Plasticity in hydraulic architecture of Scots pine across Eurasia

Widespread tree species must show physiological and structural plasticity to deal with contrasting water balance conditions. To investigate these plasticity mechanisms, a meta-analysis of Pinus sylvestris L. sap flow and its response to environmental variables was conducted using datasets from across its whole geographical range. For each site, a Jarvis-type, multiplicative model was used to fit the relationship between sap flow and photosynthetically active radiation, vapour pressure deficit (D) and soil moisture deficit (SMD); and a logarithmic function was used to characterize the response of stomatal conductance (G_s) to D. The fitted parameters of those models were regressed against climatic variables to study the acclimation of Scots pine to dry/warm conditions.
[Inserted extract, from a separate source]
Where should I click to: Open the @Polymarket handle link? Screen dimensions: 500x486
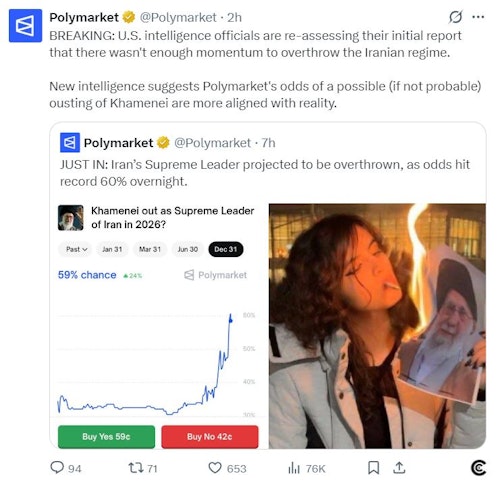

The absolute value of sap flow and its sensitivity to D and SMD increased with the average summer evaporative demand. However, relative sensitivity of G_s to D (m/G_s,ref, where m is the slope and G_s,ref is reference G_s at D = 1 kPa) did not increase with evaporative demand across populations, and transpiration per unit leaf area at a given D increased accordingly in drier/warmer climates. This physiological plasticity was linked to the previously reported climate- and size-related structural acclimation of leaf to sapwood area ratios. G_s,ref and its absolute sensitivity to D(m), tended to decrease with age/height of the trees as previously reported for other pine species. It is unclear why Scots pines have higher transpiration rates at drier/warmer sites, at the expense of lower water-use efficiency. In any case, our results suggest that these structural adjustments may not be enough to prevent lower xylem tensions at the driest sites.